You can't _update_ an account value without issuing a valid transaction
(requiring the private key). What you can do with a majority hash power is
_roll back_ transactions. But this is limited to your ability to generate a
longer chain which becomes more improbable with each mined block.

This attack vector isn't that great because transactions worth larger amounts
will wait for more confirmations. You're essentially left with an expensive
DoS.

------
andrewla
The particular attack you describe is infeasible in Bitcoin for sure, and
almost certainly for any other cryptocurrency. The problem is that the miners
certify that a given chain is valid, but nodes and other miners will apply
block validity criteria on top of that. Block validity includes things like
"transactions are properly signed" and "miner rewards are correctly
calculated".

This effectively means that creating a "fake" transaction that would empty
someone's account and credit it to the thieves would require a valid signature
from the original account. Otherwise nobody would accept the new block.
Changing the block validity criteria is possible, but requires cooperation on
a much more grand scale, especially for Bitcoin where there are many
implementations of the protocol that would have to change to match the new
block validity criteria (which, suspiciously, will contain a new criteria
saying "oh, and the signature check criteria don't apply to transactions from
this address").

Without some form of consensus, this would amount to "theftcoin" simply being
a hard fork of Bitcoin, with the main chain continuing, potentially with less
hash power.

------
randomerr
There's a cost to run shards - bandwidth, processing and storage. Each
transaction has a 2n1 cost (2 Parties, 1 shard, 'n' shards to sync too.)
Decentralization has a high overhead to verify transactions over 'n'
participants.

That why centralized ledgers were created. Sharded ledgers just means that you
have smaller ledgers that have to be synchronized at some point. When you have
more centralization you have larger chance of fraud.

------
Olshansky
It doesn't break down everywhere.
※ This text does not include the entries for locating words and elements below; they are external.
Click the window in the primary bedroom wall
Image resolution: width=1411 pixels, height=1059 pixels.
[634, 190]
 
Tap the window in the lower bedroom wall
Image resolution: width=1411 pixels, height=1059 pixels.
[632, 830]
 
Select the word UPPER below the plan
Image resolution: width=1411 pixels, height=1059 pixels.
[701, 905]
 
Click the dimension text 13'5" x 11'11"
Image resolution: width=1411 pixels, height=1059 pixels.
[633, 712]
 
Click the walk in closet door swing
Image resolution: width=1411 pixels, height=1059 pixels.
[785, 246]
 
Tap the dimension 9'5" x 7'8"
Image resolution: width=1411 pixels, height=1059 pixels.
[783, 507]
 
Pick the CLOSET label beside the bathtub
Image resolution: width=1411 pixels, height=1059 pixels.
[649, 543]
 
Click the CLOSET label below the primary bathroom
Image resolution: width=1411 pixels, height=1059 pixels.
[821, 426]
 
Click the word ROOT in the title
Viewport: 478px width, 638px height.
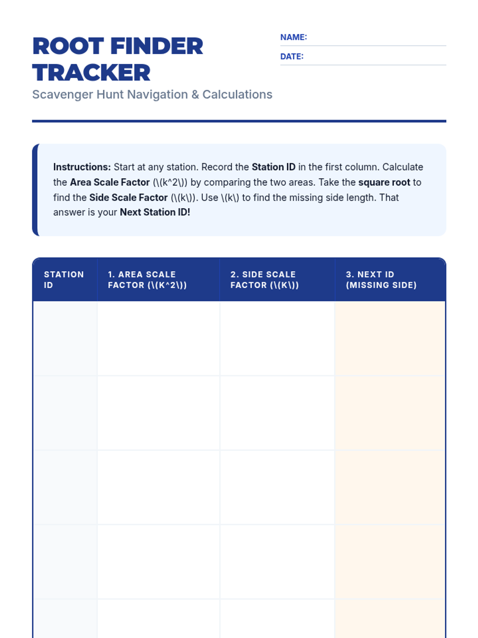point(68,46)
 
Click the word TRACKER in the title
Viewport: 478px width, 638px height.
point(91,73)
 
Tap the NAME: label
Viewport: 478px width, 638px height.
point(294,37)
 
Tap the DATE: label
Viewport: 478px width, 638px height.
point(292,56)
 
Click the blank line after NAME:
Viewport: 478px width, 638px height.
point(376,40)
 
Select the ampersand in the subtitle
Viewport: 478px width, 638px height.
point(195,95)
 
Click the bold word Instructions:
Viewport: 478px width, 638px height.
point(82,167)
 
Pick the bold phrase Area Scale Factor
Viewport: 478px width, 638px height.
point(110,182)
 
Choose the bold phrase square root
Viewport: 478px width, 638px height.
point(384,182)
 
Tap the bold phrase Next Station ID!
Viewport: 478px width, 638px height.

This is one of the reasons why BTC is
leading the way even though there are a lot of other blockchains which are
arguably "better". Being the first kid on the block has a lot of benefits
since the mining power is sufficiently large and distributed that it's near
impossible to have a 50% attack now, unless the miners stop mining or
cooperate.

If you think about it, there are many improvements that could be made to basic
networking protocols (TCP, IP, HTTP), but since the standards were set "in
stone" so long ago, it is difficult to change now.